The church of St Thomas Becket, Fairfield sits isolated on a low man-made mound in a marshy field. When it was built in the late twelfth century it was surrounded by the houses of a small village, which has long since vanished, to be replaced by bare fields of sheep and grass. The steep roofs were originally thatched with the reeds that grow so luxuriantly in the surrounding landscape. I had expected this well-known church to be somehow lonely and forgotten. But to my surprise that wasn’t what I found when we visited. Far from it; the place felt loved.

I have to confess that I have never been a purist when it comes to buildings. It doesn’t concern me that large parts of St Thomas Becket have been rebuilt. It’s part of a natural process, a continuing tradition; timber buildings in wet areas are always more liable to decay and the restoration work, by the architect W. D. Caröe in 1913, was at pains to re-use fifteenth-century timbers and eighteenth-century bricks, which had themselves replaced the wattle-and-daub of the original, late twelfth-century walls.

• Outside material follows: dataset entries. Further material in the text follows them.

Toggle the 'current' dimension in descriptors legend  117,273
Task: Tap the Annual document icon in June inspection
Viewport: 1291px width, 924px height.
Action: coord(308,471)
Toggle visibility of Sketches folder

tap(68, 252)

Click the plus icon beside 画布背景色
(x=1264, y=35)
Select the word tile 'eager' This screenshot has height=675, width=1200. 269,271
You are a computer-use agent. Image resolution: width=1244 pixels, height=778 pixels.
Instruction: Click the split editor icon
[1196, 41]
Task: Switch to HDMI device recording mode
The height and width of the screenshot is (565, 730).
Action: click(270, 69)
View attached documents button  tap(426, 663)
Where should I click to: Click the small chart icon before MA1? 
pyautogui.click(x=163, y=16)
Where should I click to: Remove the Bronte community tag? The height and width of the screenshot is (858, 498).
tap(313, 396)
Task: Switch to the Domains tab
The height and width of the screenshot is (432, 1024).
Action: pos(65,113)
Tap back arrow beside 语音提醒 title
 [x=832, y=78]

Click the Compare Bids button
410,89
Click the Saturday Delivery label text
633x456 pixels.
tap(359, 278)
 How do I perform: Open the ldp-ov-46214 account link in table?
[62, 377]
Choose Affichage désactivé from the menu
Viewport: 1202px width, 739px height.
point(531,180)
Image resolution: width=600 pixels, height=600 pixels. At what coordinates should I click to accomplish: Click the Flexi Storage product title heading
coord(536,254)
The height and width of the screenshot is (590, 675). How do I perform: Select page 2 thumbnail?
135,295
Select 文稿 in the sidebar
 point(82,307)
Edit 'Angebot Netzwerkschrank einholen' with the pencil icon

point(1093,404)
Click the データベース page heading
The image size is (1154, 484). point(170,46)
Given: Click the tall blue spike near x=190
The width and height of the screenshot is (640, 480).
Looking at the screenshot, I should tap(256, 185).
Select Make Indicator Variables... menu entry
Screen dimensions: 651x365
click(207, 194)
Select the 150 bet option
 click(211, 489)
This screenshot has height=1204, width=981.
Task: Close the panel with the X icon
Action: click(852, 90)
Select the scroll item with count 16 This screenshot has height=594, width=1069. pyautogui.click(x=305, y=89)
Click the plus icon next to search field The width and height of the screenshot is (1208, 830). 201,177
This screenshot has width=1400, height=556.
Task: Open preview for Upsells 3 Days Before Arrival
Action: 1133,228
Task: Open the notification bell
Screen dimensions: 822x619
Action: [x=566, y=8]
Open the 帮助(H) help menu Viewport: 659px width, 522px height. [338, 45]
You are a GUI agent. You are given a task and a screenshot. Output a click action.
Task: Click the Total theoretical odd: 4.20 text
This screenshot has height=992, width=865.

So, all in all it’s a bit of a dog’s breakfast – but a perfect one. It represents what happens when people care about, when they love, a building. Inside, in stark contrast to the open, windswept landscape outside, a sense of warmth exudes from the timber roof and low, massive beams that frame a superb set of painted eighteenth-century box-pews in the nave. The village outside it may have vanished, but I don’t think I have ever come across a church building that has been more cherished.